Fast Determination of Nine Haloacetic Acids, Bromate, and Dalapon at Trace Levels in Drinking Water Samples by Tandem IC-MS/MS

Drinking Water
Poster Presentation

Prepared by C. Shevlin1, X. Zhang2, C. Pfohl2, Y. Liu2, C. Saini2
1 - Thermo Fisher Scientific, 1214 Oakmead Parkway, Sunnyvale, California, 94085, United States
2 - Thermo Fisher Scientific, 1228 Titan Way, Sunnyvale, California, 94086, United States


Contact Information: chris.shevlin@thermofisher.com; 774-402-0647


ABSTRACT

Haloacetic acids (HAAs) are a class of undesirable disinfection by-products (DBPs) formed during the disinfection of drinking water in which routine water disinfectants such as chlorine or chloramine are used to kill pathogenic microorganisms.
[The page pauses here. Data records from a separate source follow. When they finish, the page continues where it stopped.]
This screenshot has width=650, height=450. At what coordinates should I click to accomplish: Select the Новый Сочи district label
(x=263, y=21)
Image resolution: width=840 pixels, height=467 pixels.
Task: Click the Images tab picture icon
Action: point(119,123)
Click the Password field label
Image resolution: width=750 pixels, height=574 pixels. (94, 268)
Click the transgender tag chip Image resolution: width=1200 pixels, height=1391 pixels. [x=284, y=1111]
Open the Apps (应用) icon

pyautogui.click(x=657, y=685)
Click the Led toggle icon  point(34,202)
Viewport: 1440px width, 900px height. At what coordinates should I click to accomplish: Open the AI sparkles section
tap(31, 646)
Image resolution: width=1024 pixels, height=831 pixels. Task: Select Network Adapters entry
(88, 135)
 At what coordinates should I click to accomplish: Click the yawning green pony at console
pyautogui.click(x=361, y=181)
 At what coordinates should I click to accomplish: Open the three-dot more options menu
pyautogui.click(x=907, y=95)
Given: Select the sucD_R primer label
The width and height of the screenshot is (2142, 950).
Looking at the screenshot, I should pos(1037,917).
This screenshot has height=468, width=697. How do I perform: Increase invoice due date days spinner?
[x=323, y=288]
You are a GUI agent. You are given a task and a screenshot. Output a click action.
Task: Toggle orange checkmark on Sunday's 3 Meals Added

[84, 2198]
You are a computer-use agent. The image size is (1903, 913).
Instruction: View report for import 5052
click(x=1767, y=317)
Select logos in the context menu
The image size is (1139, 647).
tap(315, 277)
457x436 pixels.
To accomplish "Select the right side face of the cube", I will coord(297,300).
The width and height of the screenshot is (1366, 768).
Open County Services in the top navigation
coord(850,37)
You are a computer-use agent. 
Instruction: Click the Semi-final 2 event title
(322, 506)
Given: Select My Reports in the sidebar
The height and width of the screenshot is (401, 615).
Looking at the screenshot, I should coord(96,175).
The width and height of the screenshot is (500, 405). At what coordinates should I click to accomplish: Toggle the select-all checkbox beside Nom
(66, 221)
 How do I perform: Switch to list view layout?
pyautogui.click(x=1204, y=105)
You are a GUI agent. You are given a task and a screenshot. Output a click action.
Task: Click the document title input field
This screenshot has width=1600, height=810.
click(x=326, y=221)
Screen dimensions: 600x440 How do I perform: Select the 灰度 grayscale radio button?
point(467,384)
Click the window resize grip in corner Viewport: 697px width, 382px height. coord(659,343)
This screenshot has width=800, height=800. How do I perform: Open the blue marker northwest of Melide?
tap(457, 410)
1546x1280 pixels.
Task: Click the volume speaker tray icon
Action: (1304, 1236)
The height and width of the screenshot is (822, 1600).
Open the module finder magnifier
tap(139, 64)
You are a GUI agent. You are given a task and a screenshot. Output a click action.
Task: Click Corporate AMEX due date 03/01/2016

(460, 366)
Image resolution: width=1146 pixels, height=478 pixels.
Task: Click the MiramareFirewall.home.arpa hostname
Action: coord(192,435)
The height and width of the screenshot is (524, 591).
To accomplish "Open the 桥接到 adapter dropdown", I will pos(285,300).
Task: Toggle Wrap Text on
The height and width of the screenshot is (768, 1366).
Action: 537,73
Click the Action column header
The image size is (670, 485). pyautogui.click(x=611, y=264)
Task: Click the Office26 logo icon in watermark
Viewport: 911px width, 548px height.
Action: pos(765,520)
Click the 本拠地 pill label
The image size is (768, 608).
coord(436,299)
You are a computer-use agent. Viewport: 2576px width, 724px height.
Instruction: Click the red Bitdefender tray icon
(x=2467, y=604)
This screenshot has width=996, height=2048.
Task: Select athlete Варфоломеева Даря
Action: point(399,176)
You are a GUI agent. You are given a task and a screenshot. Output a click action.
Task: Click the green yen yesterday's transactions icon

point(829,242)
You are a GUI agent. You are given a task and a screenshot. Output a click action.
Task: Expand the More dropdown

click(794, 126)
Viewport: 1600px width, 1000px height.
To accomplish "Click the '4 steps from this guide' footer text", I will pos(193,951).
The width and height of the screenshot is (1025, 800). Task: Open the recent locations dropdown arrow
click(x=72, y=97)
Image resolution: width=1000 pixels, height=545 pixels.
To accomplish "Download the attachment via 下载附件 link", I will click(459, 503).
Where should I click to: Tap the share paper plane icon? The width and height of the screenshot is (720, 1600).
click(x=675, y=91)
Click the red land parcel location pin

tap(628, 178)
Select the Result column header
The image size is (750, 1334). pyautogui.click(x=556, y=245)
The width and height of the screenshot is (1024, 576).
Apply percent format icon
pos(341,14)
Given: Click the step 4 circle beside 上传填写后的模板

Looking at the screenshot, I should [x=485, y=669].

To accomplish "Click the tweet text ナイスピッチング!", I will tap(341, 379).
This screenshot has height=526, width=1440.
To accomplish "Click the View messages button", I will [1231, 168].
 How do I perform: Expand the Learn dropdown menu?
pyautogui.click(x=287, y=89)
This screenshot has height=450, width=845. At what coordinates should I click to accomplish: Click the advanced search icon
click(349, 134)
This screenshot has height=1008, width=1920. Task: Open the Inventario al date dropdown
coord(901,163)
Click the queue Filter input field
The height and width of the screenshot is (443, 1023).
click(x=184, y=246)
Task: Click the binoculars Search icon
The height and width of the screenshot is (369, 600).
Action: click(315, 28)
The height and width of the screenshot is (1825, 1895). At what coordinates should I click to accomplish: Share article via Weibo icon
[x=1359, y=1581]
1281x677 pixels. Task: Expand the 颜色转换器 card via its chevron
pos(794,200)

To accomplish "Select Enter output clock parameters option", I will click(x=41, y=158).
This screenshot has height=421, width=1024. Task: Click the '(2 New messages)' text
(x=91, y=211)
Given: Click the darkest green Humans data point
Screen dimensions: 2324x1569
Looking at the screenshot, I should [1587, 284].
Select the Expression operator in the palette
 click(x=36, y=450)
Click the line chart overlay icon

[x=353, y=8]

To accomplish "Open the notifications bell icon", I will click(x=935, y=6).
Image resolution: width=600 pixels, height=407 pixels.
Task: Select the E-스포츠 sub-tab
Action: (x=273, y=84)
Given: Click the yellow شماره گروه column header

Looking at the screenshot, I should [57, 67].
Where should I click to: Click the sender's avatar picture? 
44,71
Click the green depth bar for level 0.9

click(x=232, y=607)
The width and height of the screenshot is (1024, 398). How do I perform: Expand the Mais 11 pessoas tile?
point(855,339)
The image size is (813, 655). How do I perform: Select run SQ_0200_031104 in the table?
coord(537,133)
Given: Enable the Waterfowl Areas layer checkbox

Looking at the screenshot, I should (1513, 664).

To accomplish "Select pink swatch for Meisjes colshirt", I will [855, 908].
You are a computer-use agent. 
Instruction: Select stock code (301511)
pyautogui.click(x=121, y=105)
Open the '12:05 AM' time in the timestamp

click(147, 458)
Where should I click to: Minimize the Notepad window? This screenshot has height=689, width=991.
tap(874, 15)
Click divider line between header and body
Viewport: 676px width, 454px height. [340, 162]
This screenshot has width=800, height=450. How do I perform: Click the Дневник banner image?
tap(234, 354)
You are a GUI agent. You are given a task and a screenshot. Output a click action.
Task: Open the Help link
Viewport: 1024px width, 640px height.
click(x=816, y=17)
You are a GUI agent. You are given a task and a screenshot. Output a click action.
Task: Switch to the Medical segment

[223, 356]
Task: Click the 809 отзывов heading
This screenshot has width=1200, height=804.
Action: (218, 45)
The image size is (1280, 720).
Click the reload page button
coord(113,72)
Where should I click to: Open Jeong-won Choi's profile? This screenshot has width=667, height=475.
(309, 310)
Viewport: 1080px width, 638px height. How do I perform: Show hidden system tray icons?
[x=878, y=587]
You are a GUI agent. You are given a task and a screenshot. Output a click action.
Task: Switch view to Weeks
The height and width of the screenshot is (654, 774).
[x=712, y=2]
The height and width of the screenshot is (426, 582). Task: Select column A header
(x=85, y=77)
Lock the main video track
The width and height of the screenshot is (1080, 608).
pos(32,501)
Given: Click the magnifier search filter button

Because of their suspected carcinogenicity, mutagenicity, as well as developmental, reproductive, and hepatic toxicity [1-4], the World Health Organization (WHO) [5] has established guidelines for these DBPs in drinking water. In the U.S., these guidelines are regulated by the Environmental Protection Agency (EPA) as a part of the Safe Drinking Water Act (SDWA). In 1998, the Stage 1 Disinfectants and DBPs Rule (Stage 1 DBPR) was published, which set the limit for total trihalomethanes (TTHM) at 80 µg/L and, for the first time, set the maximum contamination levels for the sum of the five HAAs (HAA5: MCAA, DCAA, TCAA, MBAA, and DBAA) at 60 µg/L. It also sets a maximum contaminant level goal (MCLG) for dichloroacetic acid (DCAA) to zero and trichloroacetic acid (TCAA) to 30 µg/L. In the Stage 2 DBPR, the MCLG for TCAA was reduced to 20 µg/L and MCAA was set at 70 µg/L [6]. Consequently, efforts have been made to develop fast and accurate analytical methods to monitor concentration, behavior, and distribution of HAAs in water. In this poster we demonstrate the use of a new ion exchange column for the IC-MS/MS determination of nine haloacetic acids, bromate, and dalapon present at low concentrations in drinking water. The new IC-MS/MS method can determine all analytes in water samples in 35 min, a 39% faster analysis time than the original US EPA Method 557.